As Nepal enters a new phase of governance under the leadership of Balen Shah, the country stands at a critical juncture. Economic transformation can no longer rely solely on traditional sectors. The next leap must come from digital infrastructure, and the government must be bold enough to build it right.

What invests in Information Technology, different from roads or hydropower, is its asymmetric advantage: relatively modest capital can unlock exponential returns in productivity, service delivery, and global integration. And yet, Nepal’s past attempts at digital transformation have repeatedly made the same mistake of prioritising applications over foundations. The result is what we have today: fragile systems that collapse under scale, duplicated efforts across ministries, and citizens who have lost trust in government technology.

The opportunity before the Balen Government is not to build more apps. It is to build Nepal’s IT Highway, a resilient, scalable digital backbone that the entire nation can run on.

What the IT Highway actually means

The IT Highway is not a single system or platform. Think of it the way you think of physical highways; they do not move goods themselves, but without them, nothing moves. A digital highway enables data, services, and innovation to flow efficiently across the country. India’s Digital Public Infrastructure, anchored by Aadhaar, is the clearest example of what this looks like in practice: a platform so foundational that an entire digital economy was built on top of it.

For Nepal, this backbone must be built in layers. The first is pure infrastructure: seven regional data centres, one per province, each with disaster recovery capacity, hosting the scalable cloud services that all government systems will eventually depend on. The second is security: SOC2-compliant, centralised cybersecurity operations built to global standards. Cybersecurity must be embedded from day one, not retrofitted after a breach makes headlines. The third is a data exchange layer: a secure interoperability framework that enables government systems to actually talk to each other, eliminating the duplication and inefficiencies that currently cost the state enormous time and money. Only after these three foundations are in place should the fourth layer, applications to be built, be built, whether for e-governance, taxation, healthcare, or logistics.

This sequencing matters enormously. It shifts the government’s role from service builder to platform enabler. Once the highway exists, innovation can flourish on top of it, from both the public and private sectors.

Five areas that will define Nepal’s digital future

Built on this foundation, five strategic areas will determine how far Nepal’s digital economy can reach. The first is Digital Public Infrastructure (DPI). A national identity system with National ID integration, eKYC for instant verification, digital signatures, and document storage, exposed through open APIs, will allow private companies in fintech, e-commerce, and logistics to build services on top of government infrastructure. India’s DPI has already shown how dramatically this model can accelerate financial inclusion and economic activity. Nepal can replicate that.

The second is Artificial Intelligence. Nepal cannot afford to watch this revolution from the sidelines.

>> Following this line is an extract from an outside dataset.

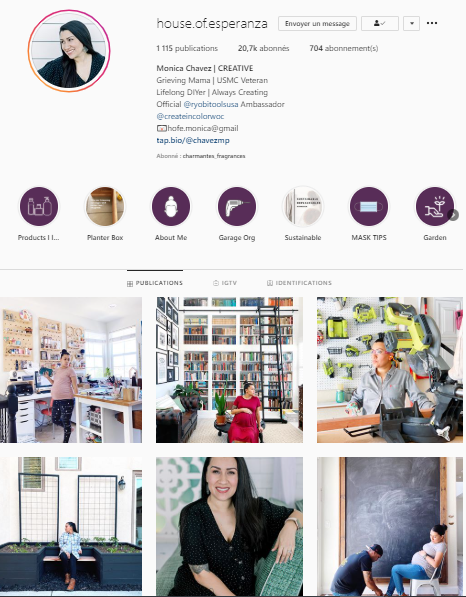Viewport: 466px width, 597px height.
Task: Show next highlights with right chevron
Action: pyautogui.click(x=453, y=215)
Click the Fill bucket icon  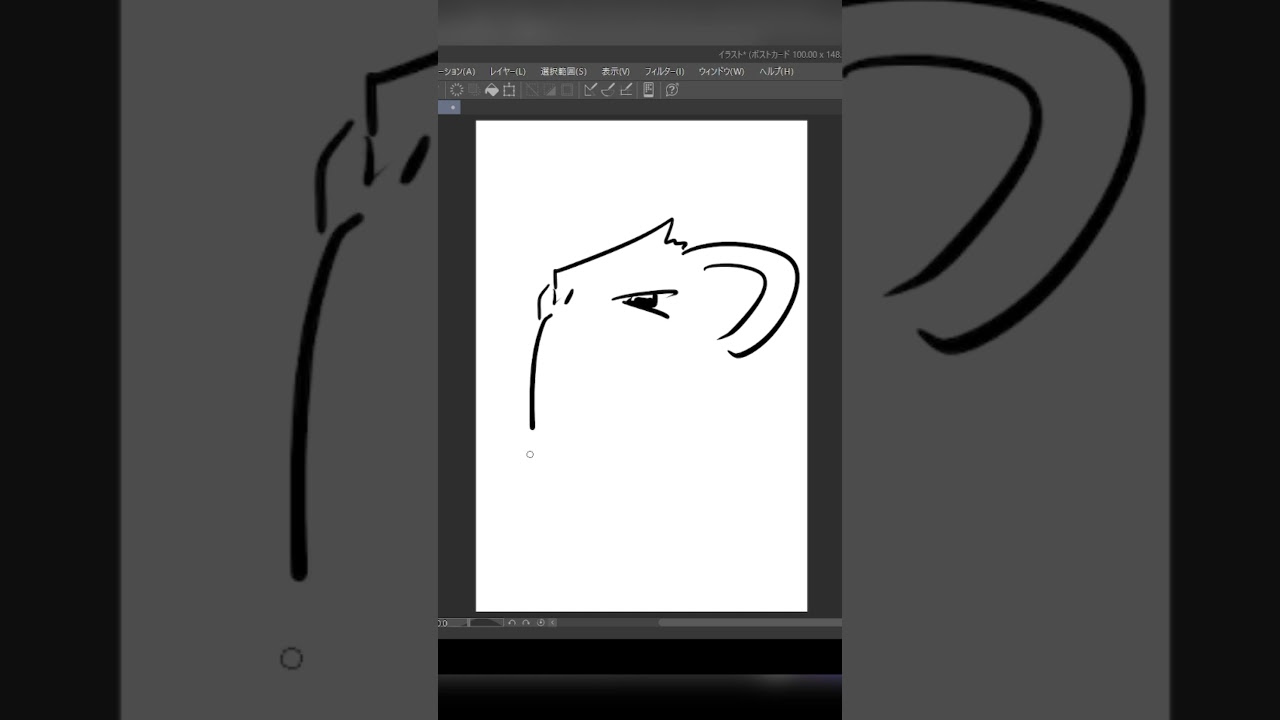491,90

The government must act as a catalyst: partnering with public-private entities to attract international AI data centre investment, funding a Nepalese national and regional languages translation models initiative similar to India’s Bhashini project, and establishing AI research and incubation centres, one per province, to build local talent and nurture startups.

The third is something far less glamorous but equally critical: a national addressing and geospatial system. Nepal’s informal addressing system is a silent tax on the entire economy. Every logistics company, every delivery service, every emergency response team, every urban planner hits this wall. A standardised national address system combined with a digital geospatial map is a foundational investment with economic spillovers that touch every sector, from e-commerce to disaster management to infrastructure planning.

Fourth, the government must invest in building a physical and institutional startup ecosystem. IT parks across provinces, incubation centres, a government innovation fund, venture capital attraction, and a mandate for open APIs on all public services – together, these create an “Open Government” model where private firms and startups can innovate on top of public infrastructure, generating employment and economic activity that the government could never produce alone.

Fifth, Nepal needs a government-supported, privately operated national messaging platform that is secure, scalable, and interoperable. This is not a luxury. Resilient communication infrastructure for citizens, businesses, and emergency services is a national security issue as much as a convenience one.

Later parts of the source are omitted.